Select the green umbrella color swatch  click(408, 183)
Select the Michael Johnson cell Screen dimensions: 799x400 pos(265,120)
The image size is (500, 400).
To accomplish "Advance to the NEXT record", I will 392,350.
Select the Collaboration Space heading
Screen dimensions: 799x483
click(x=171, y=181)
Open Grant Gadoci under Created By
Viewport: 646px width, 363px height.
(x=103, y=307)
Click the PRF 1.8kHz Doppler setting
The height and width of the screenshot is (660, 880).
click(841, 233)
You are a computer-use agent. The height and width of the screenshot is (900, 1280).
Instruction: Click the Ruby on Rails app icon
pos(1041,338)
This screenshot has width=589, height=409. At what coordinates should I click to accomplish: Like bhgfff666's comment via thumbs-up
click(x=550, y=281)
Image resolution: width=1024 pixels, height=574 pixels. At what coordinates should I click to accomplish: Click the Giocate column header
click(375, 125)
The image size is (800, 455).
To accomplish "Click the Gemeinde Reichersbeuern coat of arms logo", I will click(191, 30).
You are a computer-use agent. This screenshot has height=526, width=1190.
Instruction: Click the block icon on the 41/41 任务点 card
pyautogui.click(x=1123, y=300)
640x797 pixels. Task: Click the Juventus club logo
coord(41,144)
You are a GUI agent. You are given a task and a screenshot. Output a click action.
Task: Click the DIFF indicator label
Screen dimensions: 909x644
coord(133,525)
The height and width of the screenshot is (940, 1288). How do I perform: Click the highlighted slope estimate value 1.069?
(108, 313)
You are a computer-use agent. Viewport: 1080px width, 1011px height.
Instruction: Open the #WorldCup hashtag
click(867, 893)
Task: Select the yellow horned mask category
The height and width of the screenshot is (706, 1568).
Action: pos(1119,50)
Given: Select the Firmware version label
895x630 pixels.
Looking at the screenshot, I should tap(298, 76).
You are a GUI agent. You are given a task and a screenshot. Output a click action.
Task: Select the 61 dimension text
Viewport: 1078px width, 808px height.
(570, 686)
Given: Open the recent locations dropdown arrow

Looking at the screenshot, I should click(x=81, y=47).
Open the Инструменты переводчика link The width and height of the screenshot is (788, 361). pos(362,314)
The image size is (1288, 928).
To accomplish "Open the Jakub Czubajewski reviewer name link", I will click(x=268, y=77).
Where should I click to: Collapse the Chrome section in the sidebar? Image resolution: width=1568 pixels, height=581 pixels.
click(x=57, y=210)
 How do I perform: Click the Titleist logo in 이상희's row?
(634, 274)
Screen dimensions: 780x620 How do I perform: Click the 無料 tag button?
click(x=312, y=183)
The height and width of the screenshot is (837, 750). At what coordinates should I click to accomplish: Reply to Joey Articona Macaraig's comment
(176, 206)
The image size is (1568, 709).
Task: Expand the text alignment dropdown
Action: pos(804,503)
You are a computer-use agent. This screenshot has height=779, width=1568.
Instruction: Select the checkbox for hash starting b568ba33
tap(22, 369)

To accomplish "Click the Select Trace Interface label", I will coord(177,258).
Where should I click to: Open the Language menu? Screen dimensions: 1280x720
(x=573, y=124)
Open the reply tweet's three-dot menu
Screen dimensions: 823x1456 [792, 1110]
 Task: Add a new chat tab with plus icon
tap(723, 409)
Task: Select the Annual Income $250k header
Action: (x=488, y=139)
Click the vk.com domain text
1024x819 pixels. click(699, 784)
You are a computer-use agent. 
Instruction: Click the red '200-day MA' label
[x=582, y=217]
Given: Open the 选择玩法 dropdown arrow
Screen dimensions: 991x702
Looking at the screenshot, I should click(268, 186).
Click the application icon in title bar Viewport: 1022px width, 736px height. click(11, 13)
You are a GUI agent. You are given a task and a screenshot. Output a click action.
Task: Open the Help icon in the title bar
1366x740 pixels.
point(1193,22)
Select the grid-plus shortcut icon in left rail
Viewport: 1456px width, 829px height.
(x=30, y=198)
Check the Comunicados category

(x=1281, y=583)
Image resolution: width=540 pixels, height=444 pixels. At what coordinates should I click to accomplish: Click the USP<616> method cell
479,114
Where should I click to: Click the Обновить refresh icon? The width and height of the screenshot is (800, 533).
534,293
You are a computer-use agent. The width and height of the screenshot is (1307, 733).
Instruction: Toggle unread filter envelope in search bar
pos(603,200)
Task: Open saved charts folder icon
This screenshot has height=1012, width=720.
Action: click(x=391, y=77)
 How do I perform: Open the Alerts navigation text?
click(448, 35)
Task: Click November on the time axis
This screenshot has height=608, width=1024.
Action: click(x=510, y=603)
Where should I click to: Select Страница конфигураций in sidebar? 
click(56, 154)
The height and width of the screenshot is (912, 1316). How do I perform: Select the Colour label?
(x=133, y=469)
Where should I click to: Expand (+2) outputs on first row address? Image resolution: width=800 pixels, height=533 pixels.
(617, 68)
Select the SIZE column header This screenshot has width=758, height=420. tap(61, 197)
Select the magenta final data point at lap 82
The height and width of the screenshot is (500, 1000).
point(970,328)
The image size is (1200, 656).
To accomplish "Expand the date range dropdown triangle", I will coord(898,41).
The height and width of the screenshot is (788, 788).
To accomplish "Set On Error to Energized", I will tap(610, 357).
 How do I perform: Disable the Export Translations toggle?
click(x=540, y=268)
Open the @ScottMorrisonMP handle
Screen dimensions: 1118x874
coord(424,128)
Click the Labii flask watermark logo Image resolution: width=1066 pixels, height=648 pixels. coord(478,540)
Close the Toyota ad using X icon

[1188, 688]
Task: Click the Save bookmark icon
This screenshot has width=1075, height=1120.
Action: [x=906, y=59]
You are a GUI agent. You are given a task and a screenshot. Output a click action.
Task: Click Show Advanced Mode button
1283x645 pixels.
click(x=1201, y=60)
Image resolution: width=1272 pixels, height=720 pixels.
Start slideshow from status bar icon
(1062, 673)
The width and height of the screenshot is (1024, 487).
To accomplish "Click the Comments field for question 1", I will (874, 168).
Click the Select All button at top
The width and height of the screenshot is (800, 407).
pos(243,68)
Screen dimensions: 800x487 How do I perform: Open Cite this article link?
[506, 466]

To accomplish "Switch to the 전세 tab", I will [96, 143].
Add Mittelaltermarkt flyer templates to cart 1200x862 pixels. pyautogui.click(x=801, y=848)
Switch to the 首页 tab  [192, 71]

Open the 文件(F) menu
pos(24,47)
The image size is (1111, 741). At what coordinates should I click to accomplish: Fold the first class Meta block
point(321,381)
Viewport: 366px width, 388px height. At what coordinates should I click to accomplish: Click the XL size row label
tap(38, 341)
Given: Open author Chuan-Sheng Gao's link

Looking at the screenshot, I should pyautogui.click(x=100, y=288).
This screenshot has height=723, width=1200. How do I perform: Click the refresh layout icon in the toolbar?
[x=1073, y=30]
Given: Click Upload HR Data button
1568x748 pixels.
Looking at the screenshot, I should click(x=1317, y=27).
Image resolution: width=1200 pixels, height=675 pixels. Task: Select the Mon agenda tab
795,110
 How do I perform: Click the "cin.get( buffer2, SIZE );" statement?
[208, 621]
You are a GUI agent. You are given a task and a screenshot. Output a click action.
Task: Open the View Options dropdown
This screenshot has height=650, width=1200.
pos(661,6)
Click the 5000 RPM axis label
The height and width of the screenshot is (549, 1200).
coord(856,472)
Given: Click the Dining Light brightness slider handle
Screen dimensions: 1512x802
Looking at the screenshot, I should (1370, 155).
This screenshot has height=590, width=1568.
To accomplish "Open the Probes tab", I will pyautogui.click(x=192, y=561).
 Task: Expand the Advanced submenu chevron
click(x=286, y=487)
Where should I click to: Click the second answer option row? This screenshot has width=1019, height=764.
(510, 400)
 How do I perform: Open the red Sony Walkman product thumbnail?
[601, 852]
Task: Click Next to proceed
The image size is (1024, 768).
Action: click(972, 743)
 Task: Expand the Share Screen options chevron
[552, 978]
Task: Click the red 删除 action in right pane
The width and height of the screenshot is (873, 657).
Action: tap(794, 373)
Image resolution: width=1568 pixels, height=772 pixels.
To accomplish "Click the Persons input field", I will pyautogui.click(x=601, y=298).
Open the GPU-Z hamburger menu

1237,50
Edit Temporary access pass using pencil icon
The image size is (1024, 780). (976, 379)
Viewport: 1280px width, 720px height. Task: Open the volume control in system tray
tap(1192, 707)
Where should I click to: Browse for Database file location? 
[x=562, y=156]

:::::

# Instructions for the task:
Please copy every line from the entries that includes the word "handle".

# Task answer:
Open the @ScottMorrisonMP handle
Given: Click the Dining Light brightness slider handle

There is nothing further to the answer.